Routine cleanings also include a professional polishing (Prophy) that removes only the soft sticky plaque that is above the gum line.
Step 1 - Place bristles along the gum line at a 45 degree angle. Gently brush using a circular motion along the outer and inner tooth surfaces.
Step 2 - Brush each tooth individually. Tilt brush vertically behind the front teeth. Using the front half of the brush, use the same circular motion.
Step 3 - Place the brush against the biting surface of the teeth and use a gentle back-and-forth motion. Brush the tongue to remove odor-producing bacteria.
Break off about 18 inches of floss and wind some of it around your middle finger (3 turns); this finger will take up the floss as it becomes dirty. Shorten the length between the two fingers to 6 inches and wind some floss (1 turn) around the opposite middle finger. Hold the floss tightly between your thumbs and index fingers. Guide the floss between your teeth using a gentle rubbing motion. When the floss reaches the gum line, curve it into a C-shape against one tooth. Gently slide it into the space between the gum and the tooth. Hold the floss tightly against the tooth as you gently rub the side of the tooth with an up and down motion. Before retrieving it, reverse the C-shape to clean the adjacent tooth surface as well.
As you finish cleaning each tooth, wind the dirty floss once around the first middle finger and slide more new length of floss to proceed to the next teeth.

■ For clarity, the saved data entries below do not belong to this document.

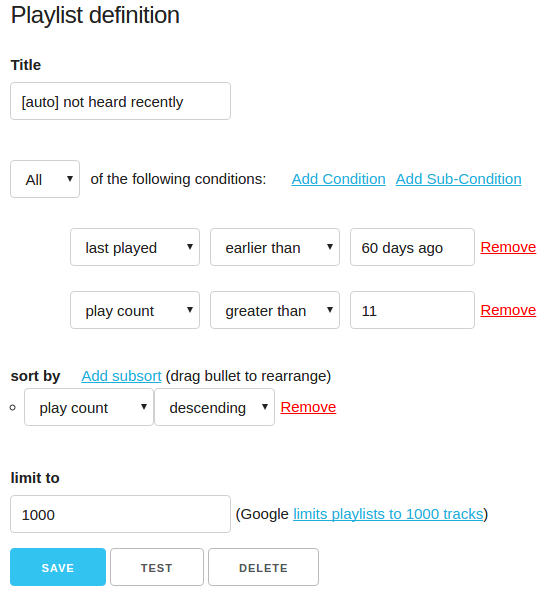Remove the 'play count greater than' condition
Image resolution: width=553 pixels, height=594 pixels.
[508, 310]
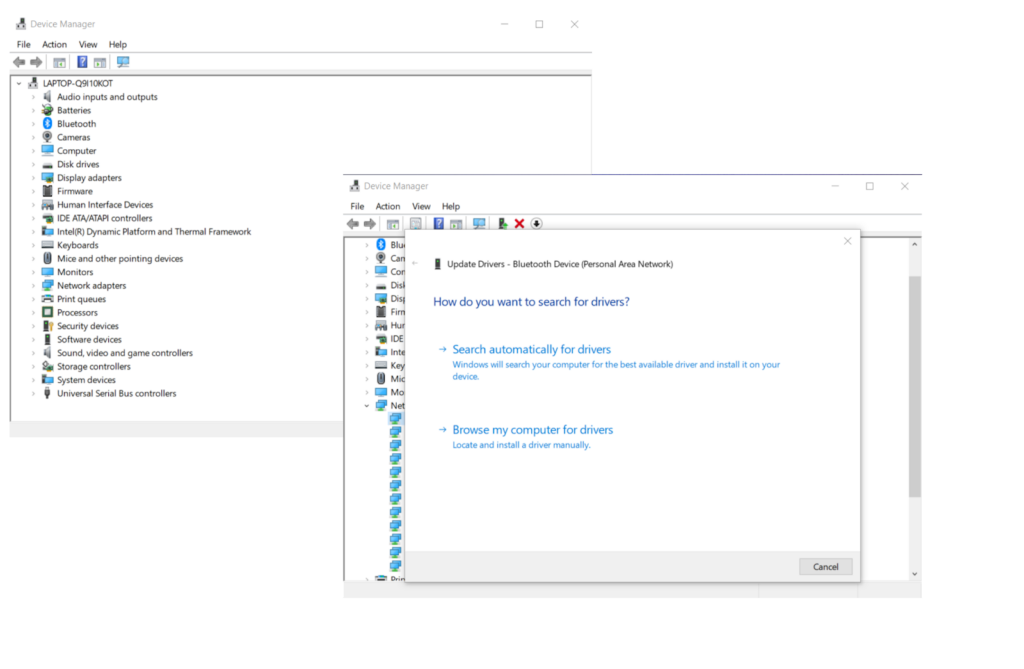Screen dimensions: 1024x669
Task: Click the Back arrow in Device Manager toolbar
Action: tap(352, 223)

Fluoride, a substance that's found naturally in water, plays an important role in healthy tooth development and cavity prevention.

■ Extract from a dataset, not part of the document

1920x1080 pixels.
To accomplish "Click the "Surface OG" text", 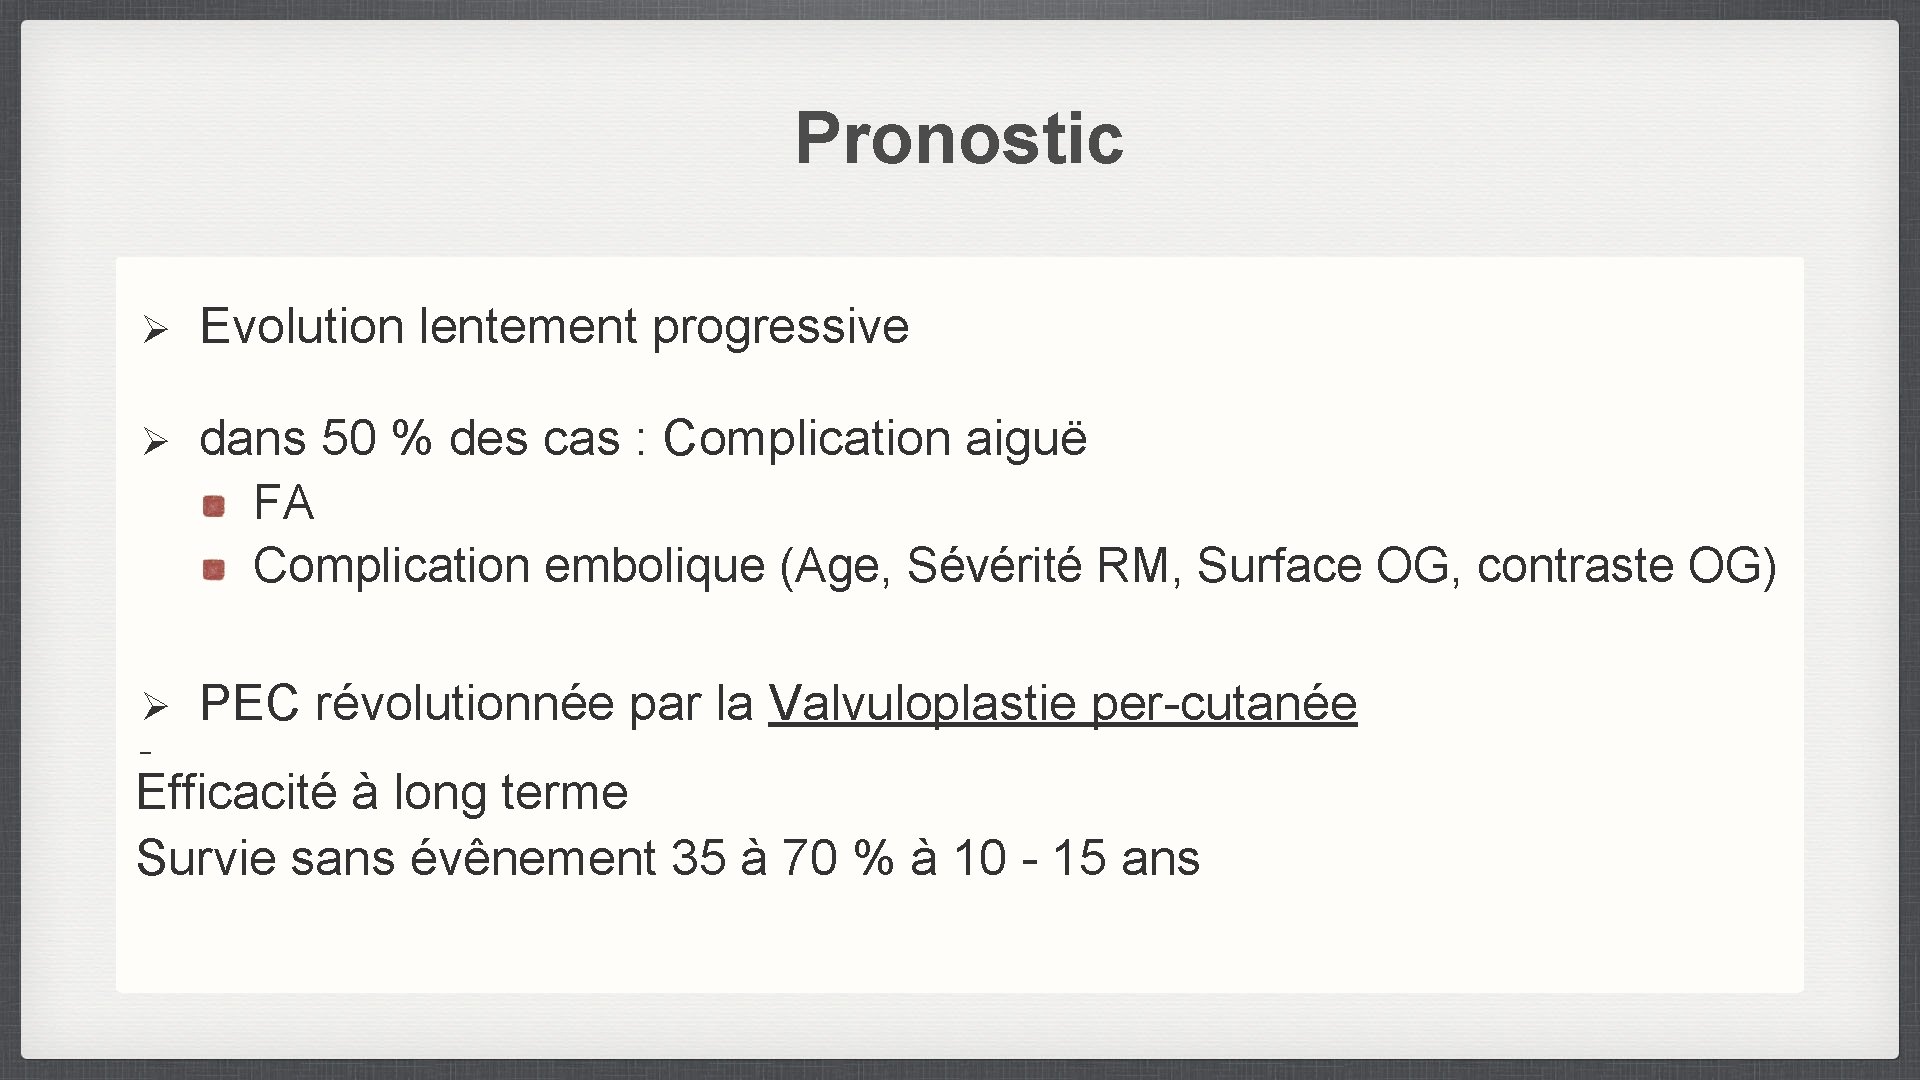I will click(1321, 566).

Fluoride combats tooth decay in two ways:
- It strengthens tooth enamel, a hard and shiny substance that protects the teeth, so that it can better resist the acid formed by plaque.
- Fluoride allows teeth damaged by acid to repair, or re-mineralize, themselves.
Fluoride cannot repair cavities, but it can reverse low levels of tooth decay and thus prevent new cavities from forming.
The American Academy of Pediatrics recommends that these fluoride supplements be given daily to children between the ages of 6 months and 16 years. The dosage will change as your child grows. Only children living in non-fluoridated areas or children who drink only non-fluoridated bottled water should receive supplements.
Most children get the right amount of fluoride through a combination of fluoridated toothpaste and fluoridated water or supplements. Too much fluoride before 8 years of age can cause enamel fluorosis, a discoloration or mottling of the permanent teeth. This condition is unsightly but harmless and often can be treated with cosmetic procedures.
Tartar is plaque that has had time to harden and is that white (sometimes yellow) substance found at the base of the tooth just above the gumline. Tartar is usually not removed with standard brushing and flossing and usually requires coming in to see us for proper and thorough removal.
Tooth scaling is a service that involves using a tool that is specifically designed to break-apart and remove tartar. We gently run the tooth scaling tool along the front and back surfaces of teeth that have any signs of tartar which effectively cleans the gumline and smooths the tooth enamel. Every time you come in for a dental checkup, tooth scaling is performed to help prevent future dental problems such as cavities and gum disease.
Each person's oral health is unique and the stage and current condition of the teeth and gums will dictate how involved a deep cleaning is as well as how long it takes to heal. Usually a deep cleaning is done one-half of the mouth at a time and healing takes about a day or two.
During a deep cleaning we will numb the areas of your gums where we are working, which will keep you from feeling any discomfort during the procedure. Using a special tool, we will remove any tartar build up that is found on tooth roots below the gumline and we ensure the tooth root gets a smooth finish to allow the gum tissues to start re-attaching itself. Our office uses a special ultrasonic tool that will ensure the quickest and most comfortable deep cleaning as possible and is something some other dental offices do not offer. After your root planing procedure, you may be recommended to take a medication to help control soreness from the procedure, keep away infections and to promote healing.
Plaque is essentially the start of gum disease problems. Plaque is a build-up from bacteria in the mouth and particles from the foods you eat every day.
Once sugars are introduced to plaque, it turns into a tooth eating acid that sits just above the gum line. If regular oral care isn't standard, the acid will start eating at the teeth producing cavities and the plaque can cause gum disease.
Plaque that is allowed to sit for a prolonged period of time can cause cavities, gingivitis, and other problems in your mouth. If it's left longer than that, serious dental procedures may be required to restore your decaying smile.